This module is not currently running in 2022 to 2023.
The aim of this module is to offer hands-on training in computational finance. Given proliferation of new financial products, finding their theoretical prices are now routine in financial industry. Hence, just knowing the theoretical foundations is, although indispensable, not enough for the students who seek their career as financial professionals. The module discusses two lines of computation ideas. The first approach is Martingale asset pricing, in which the students are expected to perform Monte Carlo simulations and use tree models to compute the theoretical prices of a wide range of financial derivatives. The second technique is finite difference methods to solve the Hamilton-Jacobi-Bellman pricing equations numerically. Both computational approaches are the acknowledged standards in a variety of modern quantitative finance suites used worldwide. The module starts with the theoretical foundations of each line of computation ideas and a short introduction to programming.
Total contact hours: 32
Private study hours: 118
Total study hours: 150
This is a compulsory module for the:
* MSc in Quantitative Finance and Econometrics
Technical notes (4000 words) (50%)
Take-home exam: (50%)
Reassessment Instrument: 100% coursework
Core reading
* Evans, Gwynne, Blackledge, Jonathan and Peter Yardley. Numerical methods for partial differential equations. Springer, 2000.
* Evans, Gwynne, Blackledge, Jonathan and Peter Yardley. Analytic methods for partial differential equations. Springer, 1999.

__Data for this task__
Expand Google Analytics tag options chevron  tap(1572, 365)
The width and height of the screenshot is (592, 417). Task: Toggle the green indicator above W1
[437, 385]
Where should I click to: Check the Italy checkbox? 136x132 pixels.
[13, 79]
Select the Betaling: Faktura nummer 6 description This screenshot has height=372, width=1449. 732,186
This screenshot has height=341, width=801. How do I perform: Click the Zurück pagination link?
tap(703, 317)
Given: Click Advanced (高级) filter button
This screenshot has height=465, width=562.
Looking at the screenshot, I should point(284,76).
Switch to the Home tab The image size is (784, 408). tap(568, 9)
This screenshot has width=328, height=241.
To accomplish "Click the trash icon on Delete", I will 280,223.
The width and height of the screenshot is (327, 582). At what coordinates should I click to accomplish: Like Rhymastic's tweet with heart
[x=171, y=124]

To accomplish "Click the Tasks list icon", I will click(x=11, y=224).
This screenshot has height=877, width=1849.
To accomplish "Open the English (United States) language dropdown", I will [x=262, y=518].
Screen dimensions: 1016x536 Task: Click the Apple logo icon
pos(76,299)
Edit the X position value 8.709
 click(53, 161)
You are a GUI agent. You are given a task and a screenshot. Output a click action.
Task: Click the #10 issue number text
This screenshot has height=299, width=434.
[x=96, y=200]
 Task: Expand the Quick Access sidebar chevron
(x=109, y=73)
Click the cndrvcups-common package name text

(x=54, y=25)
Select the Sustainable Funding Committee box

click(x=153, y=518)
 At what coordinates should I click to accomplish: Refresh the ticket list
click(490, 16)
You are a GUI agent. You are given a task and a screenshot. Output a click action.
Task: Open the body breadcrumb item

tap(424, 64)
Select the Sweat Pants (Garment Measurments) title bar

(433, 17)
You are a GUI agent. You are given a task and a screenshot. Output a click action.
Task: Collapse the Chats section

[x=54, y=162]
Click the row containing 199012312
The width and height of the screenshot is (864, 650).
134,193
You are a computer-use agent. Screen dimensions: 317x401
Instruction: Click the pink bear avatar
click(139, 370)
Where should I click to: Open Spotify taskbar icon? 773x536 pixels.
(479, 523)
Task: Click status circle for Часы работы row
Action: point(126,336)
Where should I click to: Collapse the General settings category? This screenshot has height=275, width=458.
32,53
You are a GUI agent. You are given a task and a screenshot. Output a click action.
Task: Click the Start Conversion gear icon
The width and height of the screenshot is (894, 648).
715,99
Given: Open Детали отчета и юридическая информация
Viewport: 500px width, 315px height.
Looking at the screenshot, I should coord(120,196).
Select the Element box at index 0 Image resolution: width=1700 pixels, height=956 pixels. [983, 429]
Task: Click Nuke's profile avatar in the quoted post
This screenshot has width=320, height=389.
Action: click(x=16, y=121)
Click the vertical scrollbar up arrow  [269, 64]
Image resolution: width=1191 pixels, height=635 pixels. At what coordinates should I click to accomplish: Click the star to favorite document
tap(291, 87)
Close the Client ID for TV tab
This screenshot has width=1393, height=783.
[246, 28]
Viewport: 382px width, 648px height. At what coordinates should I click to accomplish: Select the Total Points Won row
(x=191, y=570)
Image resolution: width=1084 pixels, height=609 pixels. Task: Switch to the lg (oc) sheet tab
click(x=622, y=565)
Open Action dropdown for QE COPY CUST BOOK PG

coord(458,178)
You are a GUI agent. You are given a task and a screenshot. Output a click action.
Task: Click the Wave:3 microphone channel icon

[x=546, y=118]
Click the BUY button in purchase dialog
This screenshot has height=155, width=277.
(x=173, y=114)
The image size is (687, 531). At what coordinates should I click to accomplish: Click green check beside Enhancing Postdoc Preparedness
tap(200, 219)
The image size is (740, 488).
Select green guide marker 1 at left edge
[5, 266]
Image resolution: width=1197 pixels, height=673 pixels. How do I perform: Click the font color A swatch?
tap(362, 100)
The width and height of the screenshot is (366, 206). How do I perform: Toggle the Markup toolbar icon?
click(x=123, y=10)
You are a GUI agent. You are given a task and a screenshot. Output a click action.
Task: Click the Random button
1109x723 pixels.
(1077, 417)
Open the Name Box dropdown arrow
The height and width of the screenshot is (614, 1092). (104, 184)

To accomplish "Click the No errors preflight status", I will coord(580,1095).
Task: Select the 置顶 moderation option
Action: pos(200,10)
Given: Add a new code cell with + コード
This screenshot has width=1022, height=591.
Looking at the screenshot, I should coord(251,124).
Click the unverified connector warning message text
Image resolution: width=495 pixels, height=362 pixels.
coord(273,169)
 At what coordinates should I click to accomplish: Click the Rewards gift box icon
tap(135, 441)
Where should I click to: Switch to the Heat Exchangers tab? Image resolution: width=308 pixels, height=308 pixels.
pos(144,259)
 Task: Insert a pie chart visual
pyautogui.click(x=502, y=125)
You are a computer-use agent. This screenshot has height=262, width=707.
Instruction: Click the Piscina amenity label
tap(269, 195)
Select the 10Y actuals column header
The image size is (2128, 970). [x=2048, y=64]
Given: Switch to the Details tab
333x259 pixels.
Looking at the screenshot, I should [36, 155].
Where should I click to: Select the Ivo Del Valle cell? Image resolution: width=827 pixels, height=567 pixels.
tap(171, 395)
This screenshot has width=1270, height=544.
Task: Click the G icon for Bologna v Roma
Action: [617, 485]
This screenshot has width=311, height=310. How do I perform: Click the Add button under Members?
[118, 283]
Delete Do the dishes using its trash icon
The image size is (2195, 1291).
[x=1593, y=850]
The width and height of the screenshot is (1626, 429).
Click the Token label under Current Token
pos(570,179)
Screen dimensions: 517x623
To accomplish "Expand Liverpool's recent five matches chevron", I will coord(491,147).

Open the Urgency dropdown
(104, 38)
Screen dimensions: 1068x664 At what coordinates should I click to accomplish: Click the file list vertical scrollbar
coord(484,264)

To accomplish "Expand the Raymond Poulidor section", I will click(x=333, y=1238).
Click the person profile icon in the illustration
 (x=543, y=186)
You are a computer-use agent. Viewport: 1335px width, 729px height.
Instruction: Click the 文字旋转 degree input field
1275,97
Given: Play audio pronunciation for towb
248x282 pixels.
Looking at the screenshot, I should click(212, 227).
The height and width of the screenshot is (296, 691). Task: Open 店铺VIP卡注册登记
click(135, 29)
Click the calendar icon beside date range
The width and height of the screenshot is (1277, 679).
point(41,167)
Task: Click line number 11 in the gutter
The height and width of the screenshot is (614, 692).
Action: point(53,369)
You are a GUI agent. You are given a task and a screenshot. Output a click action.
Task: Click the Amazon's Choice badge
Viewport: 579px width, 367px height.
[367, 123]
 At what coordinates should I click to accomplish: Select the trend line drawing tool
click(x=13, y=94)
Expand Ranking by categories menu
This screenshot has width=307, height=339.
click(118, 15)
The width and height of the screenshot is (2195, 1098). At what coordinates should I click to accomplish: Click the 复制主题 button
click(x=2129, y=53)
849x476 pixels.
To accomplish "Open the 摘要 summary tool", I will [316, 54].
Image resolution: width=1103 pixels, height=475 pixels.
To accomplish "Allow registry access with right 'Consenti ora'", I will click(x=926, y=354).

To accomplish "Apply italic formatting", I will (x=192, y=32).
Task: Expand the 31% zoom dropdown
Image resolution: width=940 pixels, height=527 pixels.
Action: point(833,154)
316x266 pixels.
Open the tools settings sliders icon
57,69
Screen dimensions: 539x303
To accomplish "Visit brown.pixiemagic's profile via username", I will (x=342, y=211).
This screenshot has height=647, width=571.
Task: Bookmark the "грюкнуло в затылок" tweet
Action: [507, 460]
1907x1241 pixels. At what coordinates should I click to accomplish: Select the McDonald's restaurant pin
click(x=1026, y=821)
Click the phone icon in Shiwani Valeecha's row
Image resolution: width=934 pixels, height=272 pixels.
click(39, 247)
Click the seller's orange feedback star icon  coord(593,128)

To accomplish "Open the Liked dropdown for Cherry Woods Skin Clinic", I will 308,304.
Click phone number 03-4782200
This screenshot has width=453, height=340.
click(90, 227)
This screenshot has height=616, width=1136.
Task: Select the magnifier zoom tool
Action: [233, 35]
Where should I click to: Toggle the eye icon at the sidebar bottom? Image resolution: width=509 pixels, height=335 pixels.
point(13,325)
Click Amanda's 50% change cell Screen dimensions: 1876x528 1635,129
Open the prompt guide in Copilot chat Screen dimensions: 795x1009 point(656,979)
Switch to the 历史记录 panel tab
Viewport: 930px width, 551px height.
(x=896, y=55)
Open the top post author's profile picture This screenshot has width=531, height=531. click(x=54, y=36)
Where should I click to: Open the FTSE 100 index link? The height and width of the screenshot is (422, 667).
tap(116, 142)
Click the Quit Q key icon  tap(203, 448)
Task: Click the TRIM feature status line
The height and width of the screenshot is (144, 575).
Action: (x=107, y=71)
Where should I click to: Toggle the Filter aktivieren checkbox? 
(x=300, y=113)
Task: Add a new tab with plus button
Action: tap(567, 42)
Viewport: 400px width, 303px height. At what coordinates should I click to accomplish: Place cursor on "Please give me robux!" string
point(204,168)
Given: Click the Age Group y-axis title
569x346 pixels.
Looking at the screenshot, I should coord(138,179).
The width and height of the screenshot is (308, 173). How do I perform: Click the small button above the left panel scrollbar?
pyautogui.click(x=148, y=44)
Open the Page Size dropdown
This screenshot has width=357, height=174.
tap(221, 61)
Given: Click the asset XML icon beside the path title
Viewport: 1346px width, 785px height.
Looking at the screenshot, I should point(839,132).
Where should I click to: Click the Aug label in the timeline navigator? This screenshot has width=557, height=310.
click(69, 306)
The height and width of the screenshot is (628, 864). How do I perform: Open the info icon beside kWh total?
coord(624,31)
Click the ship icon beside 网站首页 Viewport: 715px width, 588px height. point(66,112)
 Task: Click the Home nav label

__Stated exercise 1__
In the module description, how many private study hours does the module involve?
__Stated exercise 2__
How many lines of the listing contain the string "Delete"? Case counts; reply with the number alone.

__Task answer 1__
118

__Task answer 2__
2